Fuite en avant ou « protectionnisme intelligent » ?
Deux types de réponses émergent. La première est difficilement avouable car elle va à rebours des attentes sociales comme de l’intérêt de la grande majorité des paysans : s’adapter à la mondialisation capitaliste et rester un acteur de premier plan sur les marchés en gagnant en compétitivité, quitte à sacrifier les moins performants. Pour lutter à armes égales, il faut rabaisser les normes sociales et environnementales, accepter la banalisation des produits, ne plus limiter les intrants ni s’interdire les OGM ou les hormones de croissance. Ce discours n’est tenu par personne dans sa globalité, mais si on met bout à bout les propos de certains dirigeants de la FNSEA…
Face à ce cynisme, d’autres défendent le maintien de régulations au sein d’un espace protégé afin de préserver l’emploi et l’environnement. La plupart souhaitent un retour à la PAC des origines, celle du Marché commun et de la « préférence communautaire » dans les échanges, avec des protections aux frontières de l’Union, d’où l’exigence d’une « exception agricole » calquée sur l’exception culturelle, préservant les produits de la terre des vicissitudes du libre-échange.
Les motivations de ceux qui veulent tempérer le libéralisme sont plus sympathiques que le productivisme dévastateur, raison pour laquelle nombre de dirigeants politiques et syndicaux affectent de défendre l’inverse de ce qu’ils mettent en application.
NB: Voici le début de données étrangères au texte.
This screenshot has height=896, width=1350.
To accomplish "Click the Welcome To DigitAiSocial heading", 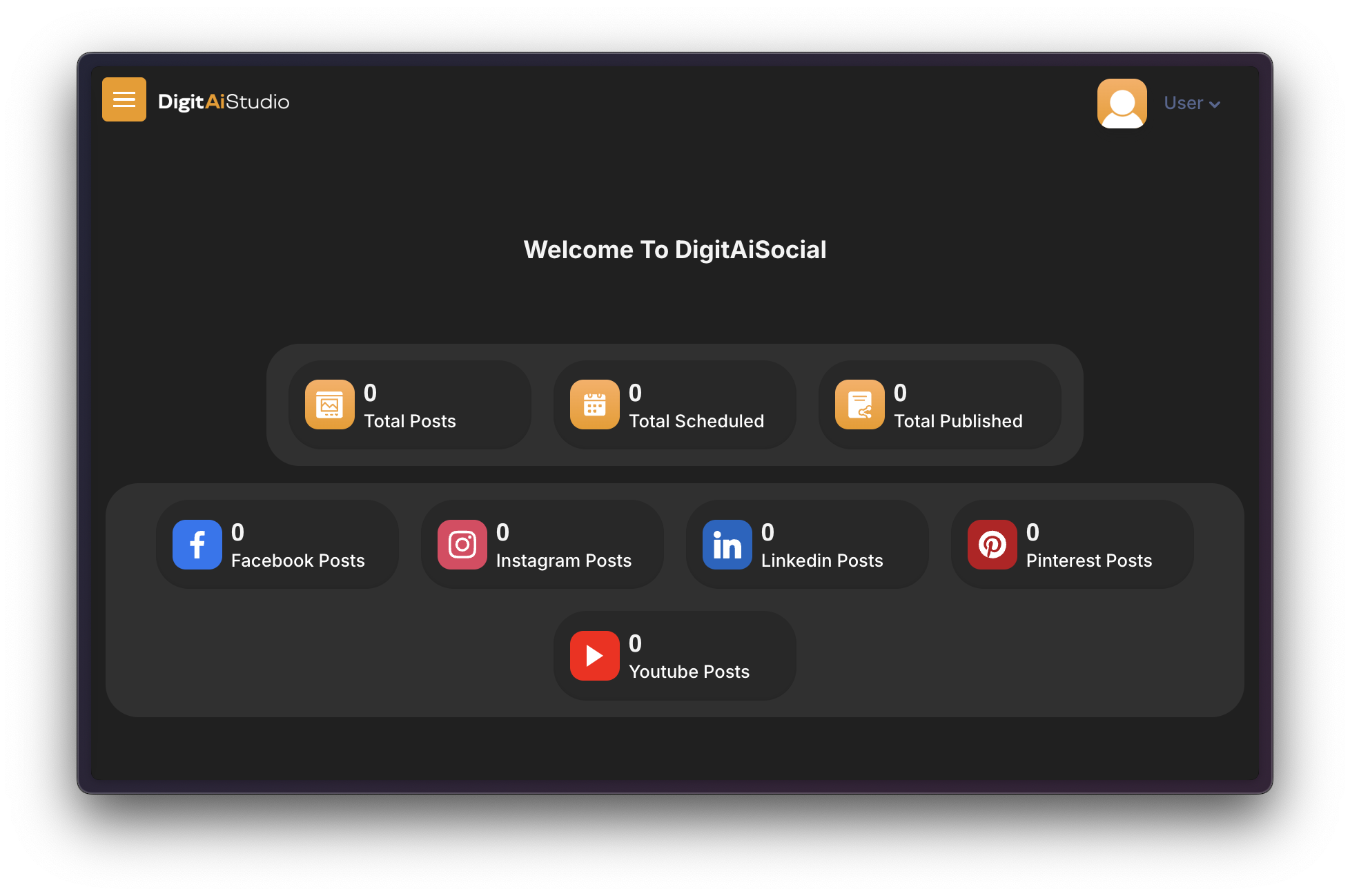I will [x=674, y=250].
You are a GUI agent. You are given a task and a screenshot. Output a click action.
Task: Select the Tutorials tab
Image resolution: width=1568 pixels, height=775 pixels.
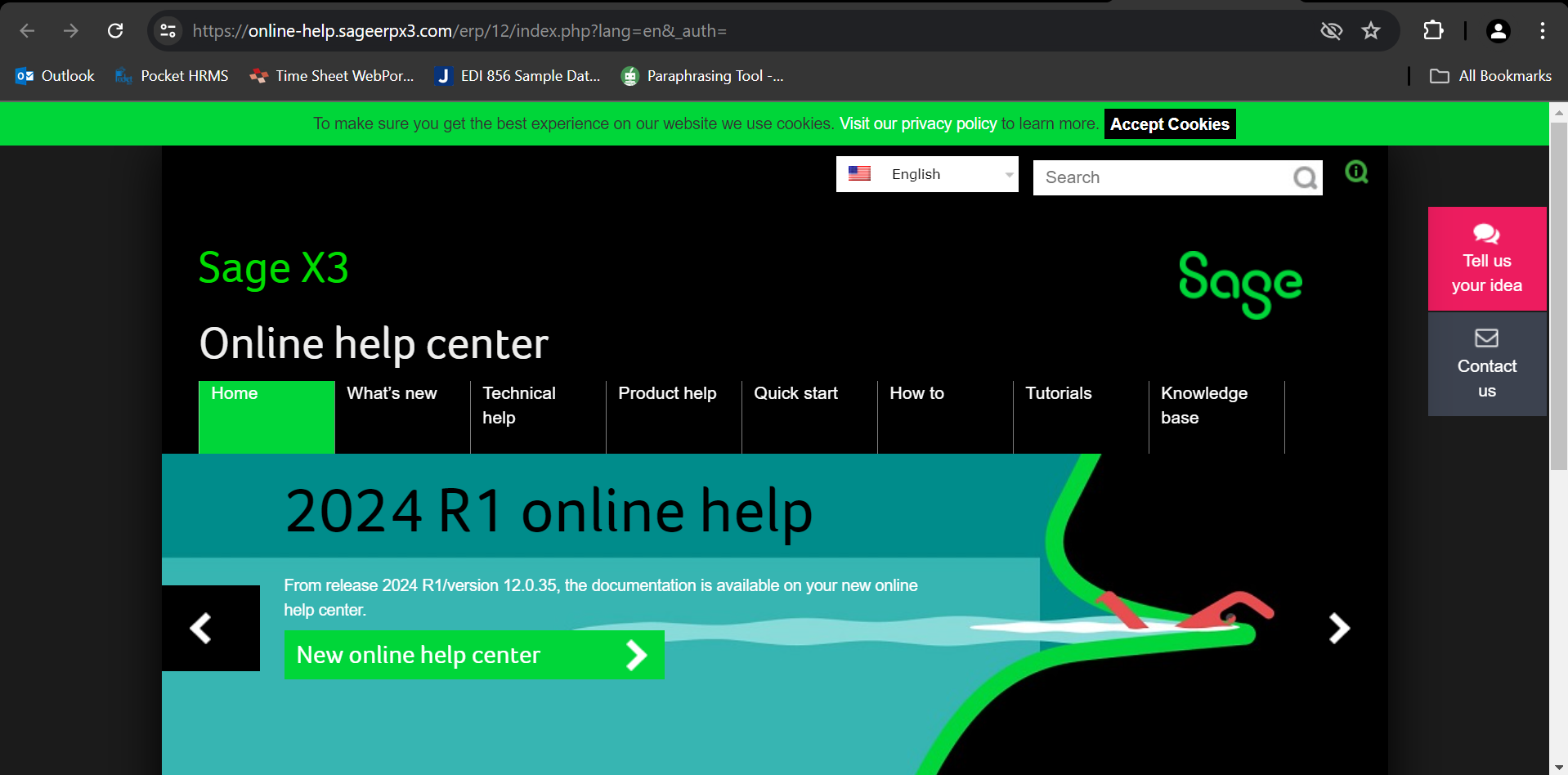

Les ministres de l’Agriculture sont experts en double langage. Mais les partisans du « protectionnisme intelligent » présentent l’agriculture française comme un modèle fragile et menacé à préserver des méchants étrangers, en oubliant qu’elle fait à l’inverse partie des prédateurs. Nous parlons bien du système, pas de la majorité des paysans...
La France aussi exporte des poulets
La France est un des principaux exportateurs de céréales. Autres postes excédentaires : les vins et alcools, ainsi que les produits laitiers. La situation est plus contrastée pour les viandes. Le commerce extérieur des fruits et légumes est déficitaire. Cependant, l’agriculture reste le « pétrole vert » longtemps vanté. Il faut ajouter que les crises successives de l’élevage ont montré que la concurrence la plus vive était entre pays européens, alors que dans les « domaines d’excellence », il ne s’agit pas tant de « manger et boire français » que de se disputer la clientèle des pays émergents. Pour le volet écologique et sanitaire, on ne lave certes pas les poulets à l’eau de javel, mais quelles sont les conditions d’élevages des poulets exportés congelés vers l’Arabie saoudite ?
Le « protectionnisme intelligent » est inconséquent dès lors qu’il ne remet pas clairement en cause la « vocation exportatrice » de l’agriculture française et le productivisme. Seul un autre modèle agricole, non subordonné aux intérêts du Capital, préservera agriculteurs et consommateurs en relocalisant une partie des productions et en respectant le développement de tous les peuples.